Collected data
***

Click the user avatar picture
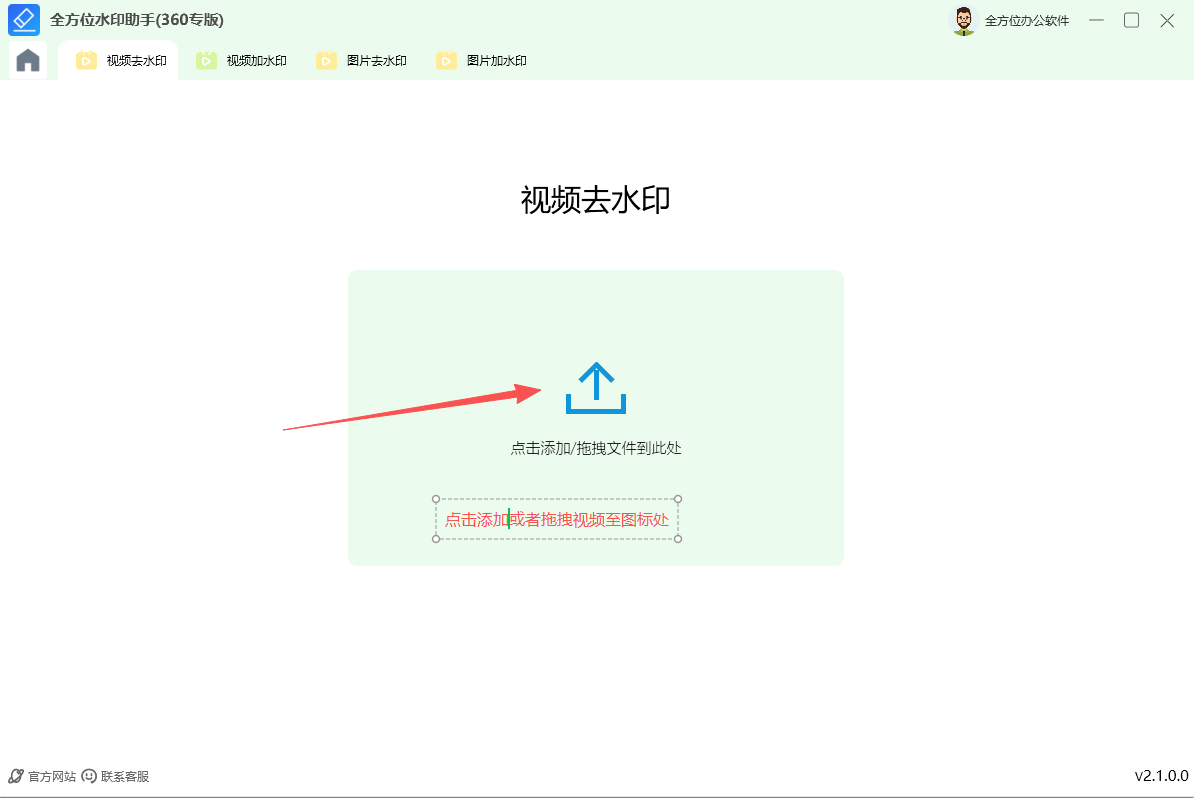Screen dimensions: 1194x798 click(x=963, y=19)
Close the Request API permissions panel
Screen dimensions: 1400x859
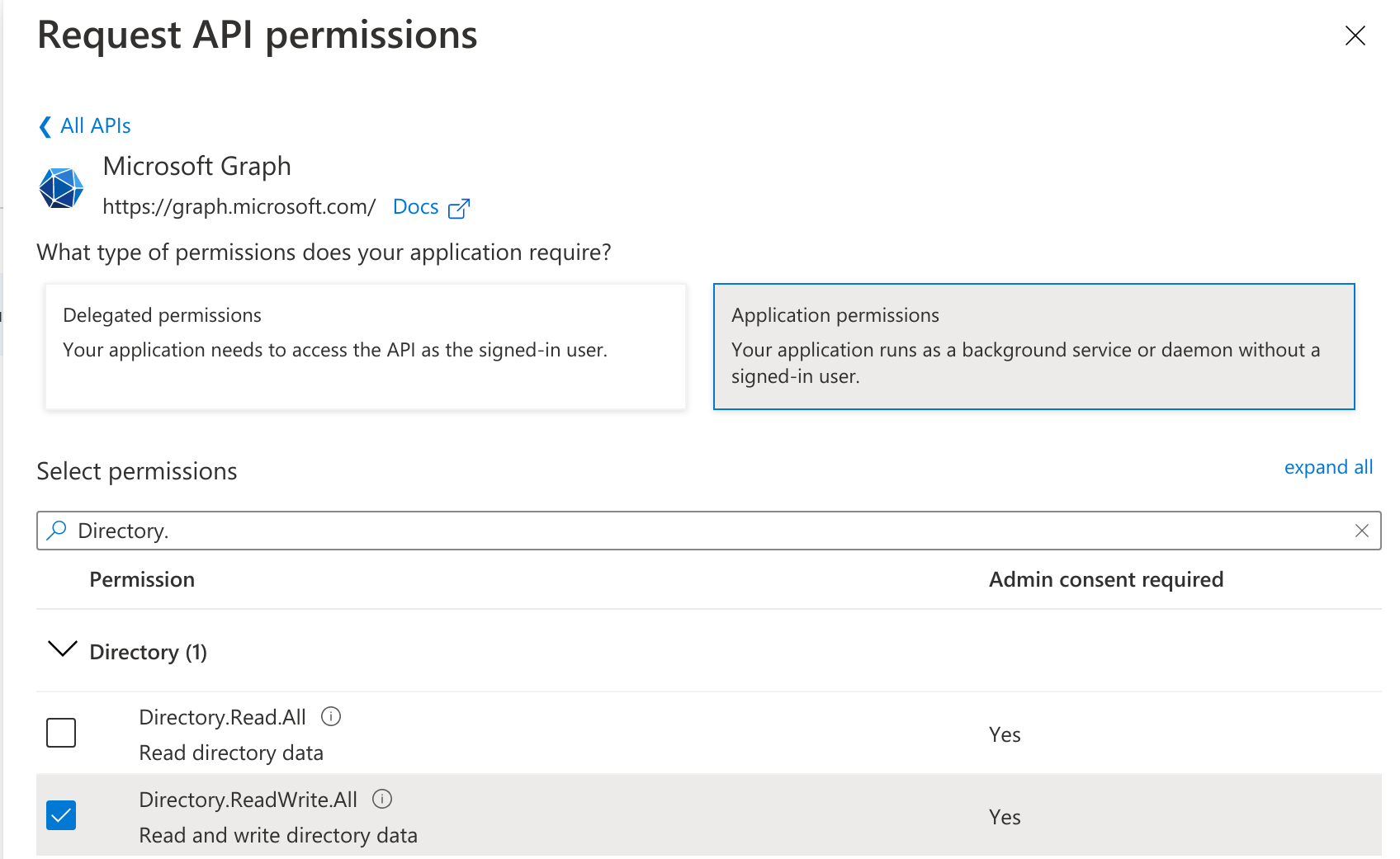(1355, 35)
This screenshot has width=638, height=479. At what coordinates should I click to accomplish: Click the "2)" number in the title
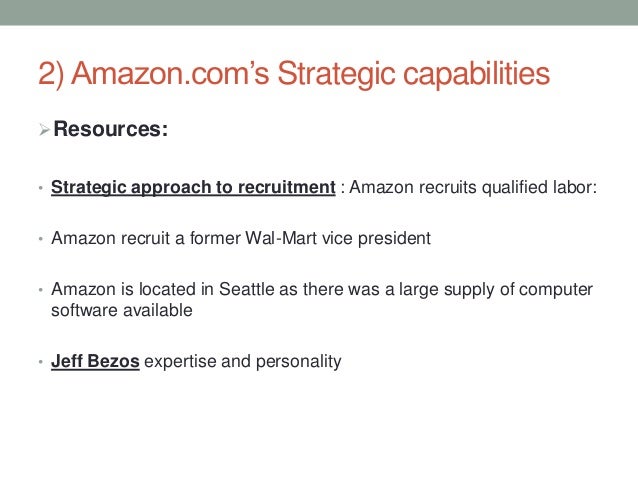(x=50, y=75)
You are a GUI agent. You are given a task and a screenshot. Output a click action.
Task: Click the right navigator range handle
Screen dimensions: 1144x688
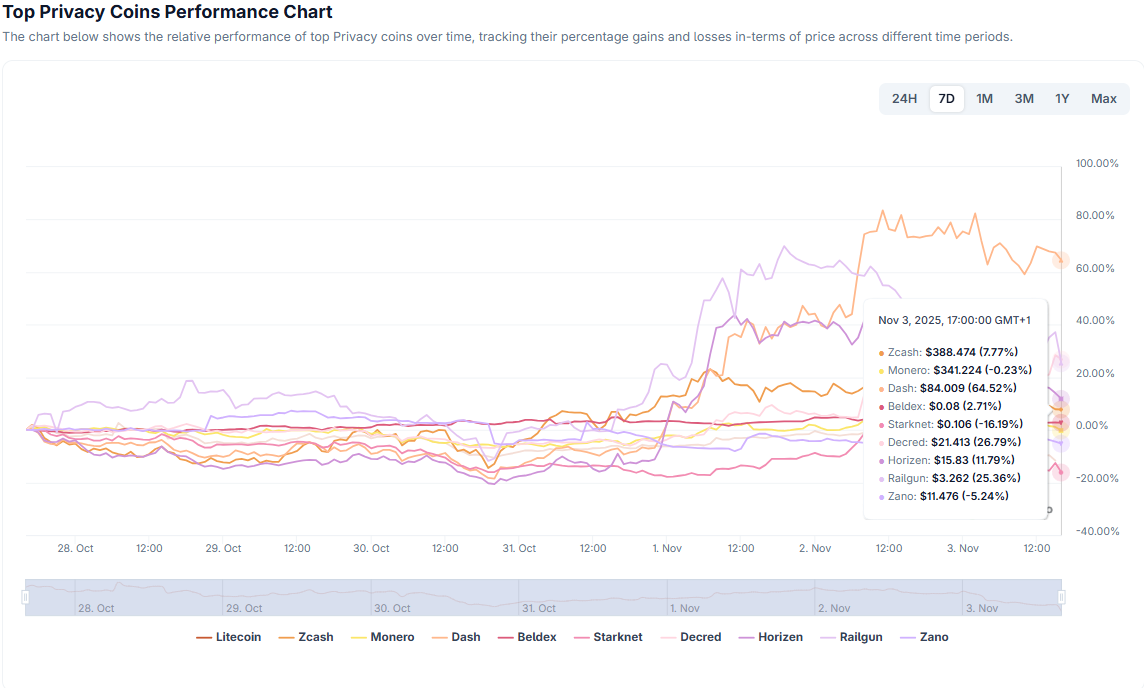(1061, 597)
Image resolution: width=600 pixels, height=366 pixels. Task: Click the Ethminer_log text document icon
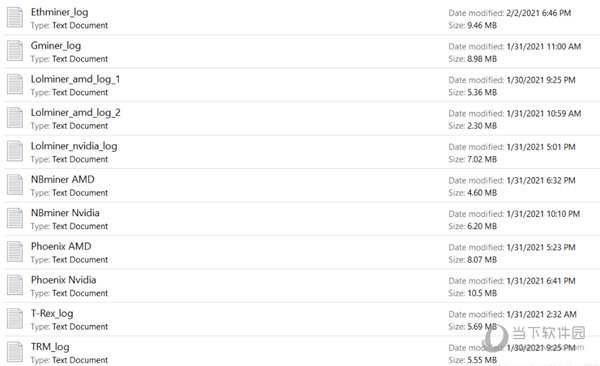tap(15, 18)
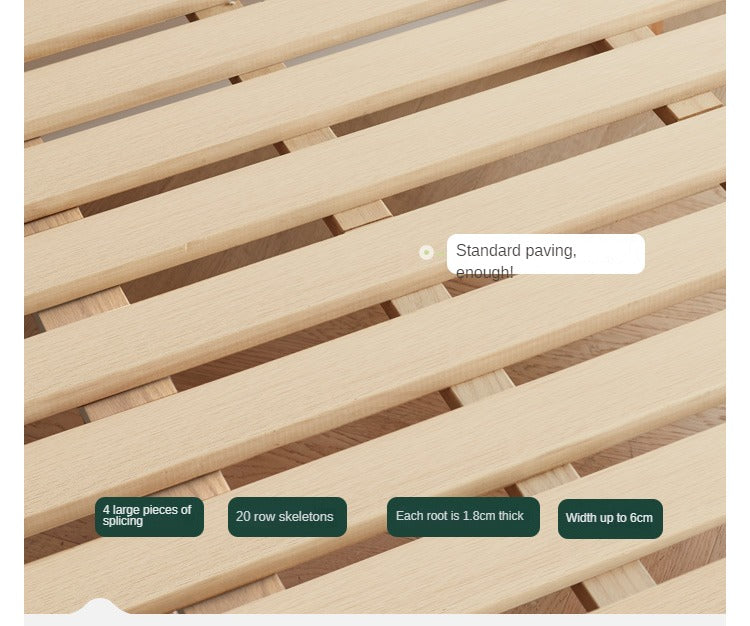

***

● **Work instructions**: Copy each line of the records above exactly as written. Do not carry over any picture.

● **Response area**:
Click the user avatar picture
Screen dimensions: 1194x798 click(x=963, y=19)
Close the Request API permissions panel
Screen dimensions: 1400x859
(1355, 35)
This screenshot has width=638, height=479. At what coordinates should I click to accomplish: Click the "2)" number in the title
(x=50, y=75)
You are a GUI agent. You are given a task and a screenshot. Output a click action.
Task: Click the right navigator range handle
Screen dimensions: 1144x688
(1061, 597)
Image resolution: width=600 pixels, height=366 pixels. Task: Click the Ethminer_log text document icon
tap(15, 18)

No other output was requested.